We thank the reviewer for their continued attention to the quality and rigor of our manuscript.

We fully acknowledge the limitations related to the small experimental dataset and the lack of comparative evaluation with other predictive models. While the proposed RF model demonstrates promising results in correlating extracted features with void size, we agree that its predictive performance should be interpreted cautiously due to the absence of benchmark comparisons and statistical generalization tests.

To address this concern:

We have revised the third point in the Conclusions to temper the language and clearly state that the findings are preliminary and based on limited data.

We have adjusted the Abstract to avoid overstatement of the model’s effectiveness.

These changes ensure that the manuscript remains scientifically accurate and modest in claims while retaining its practical significance.

#Abstract

In Line 8: This study proposes a vibration-based approach for detecting and quantifying sub-slab corner voids in airport cement concrete pavement. Scaled-down slab models were constructed and subjected to controlled moving-load simulations. Acceleration signals were collected and analyzed to extract time–frequency domain features, including power spectral density (PSD), skewness, and frequency center. A finite element model incorporating contact and nonlinear constitutive relationships was established to simulate structural response under different void conditions. Based on the simulated dataset, a random forest (RF) model was developed to estimate void size using selected spectral energy indicators and geometric parameters. The results revealed that the RF model achieved strong predictive performance, with high correlation between key features and void characteristics.
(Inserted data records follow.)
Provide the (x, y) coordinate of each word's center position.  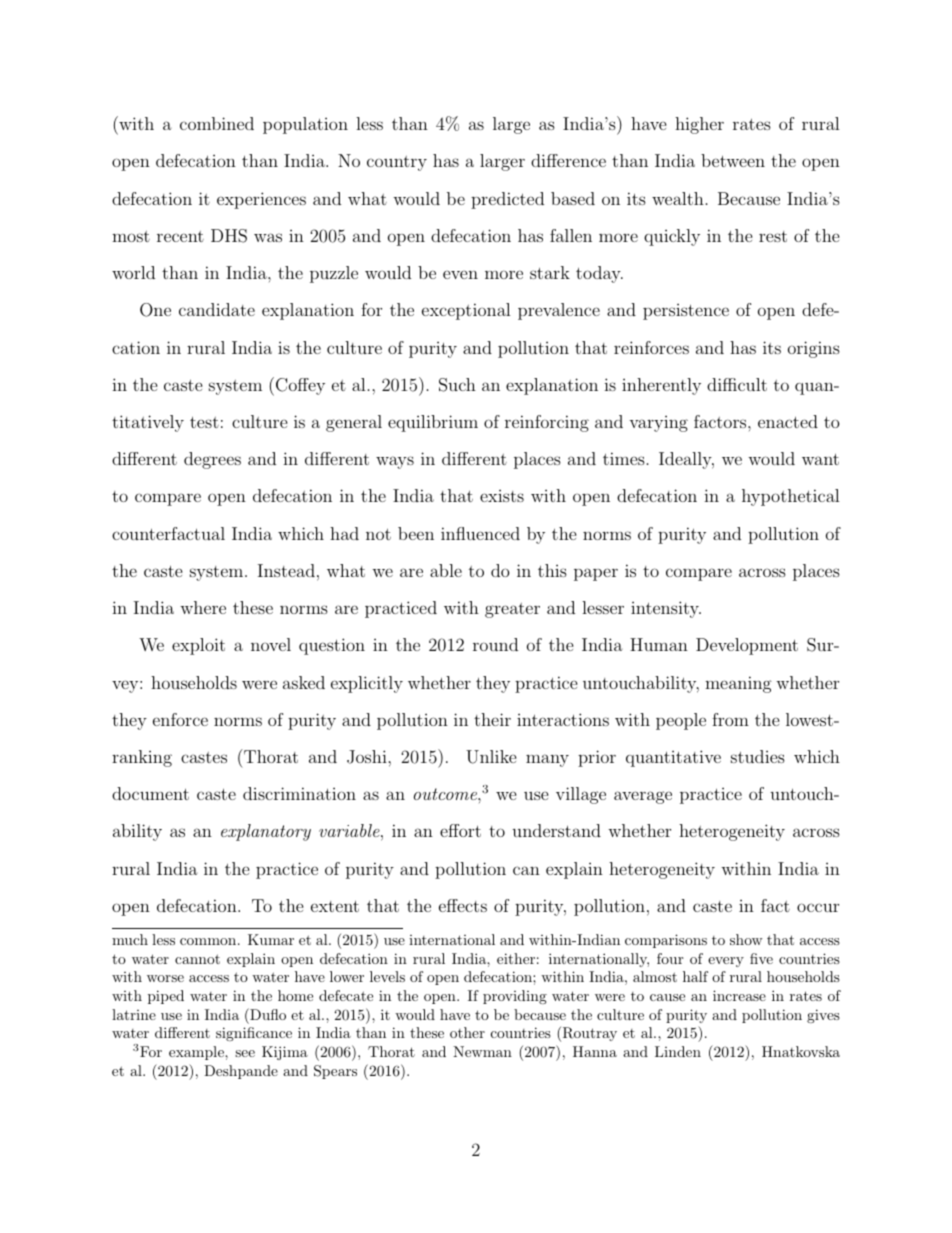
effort (460, 830)
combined (217, 123)
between (733, 160)
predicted (507, 200)
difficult (737, 384)
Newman (482, 1051)
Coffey (300, 386)
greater (512, 610)
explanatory (266, 832)
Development (747, 646)
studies (758, 756)
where (203, 607)
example (197, 1053)
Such (457, 385)
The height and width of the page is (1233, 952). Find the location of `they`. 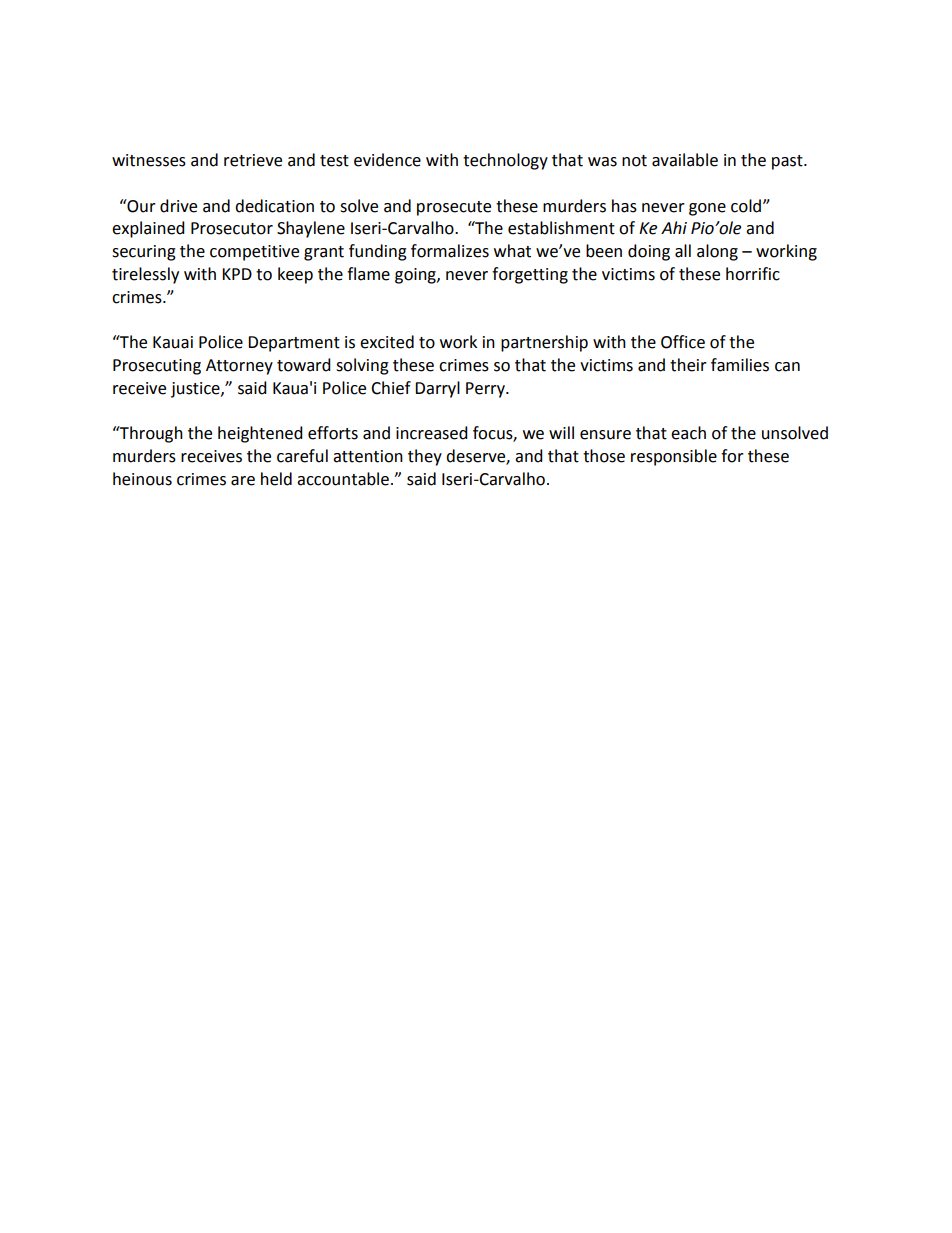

This work demonstrates the feasibility of integrating simulation analysis, signal feature extraction, and machine learning to support intelligent diagnostics of concrete pavement health.

#4. Conclusions

In Line 525: 3. Based on the constructed simulation dataset, the RF model achieved strong fit-ting performance in estimating corner void size, showing clear relevance between spectral indicators and geometric characteristics. These findings underscore the prom-ising potential of vibration-based machine learning approaches for structural health assessment in rigid pavement systems.

Reviewer 3 Report

Comments and Suggestions for Authors

Thank you for your resposes. The paper can be published.

Author Response

Thank you very much for your review.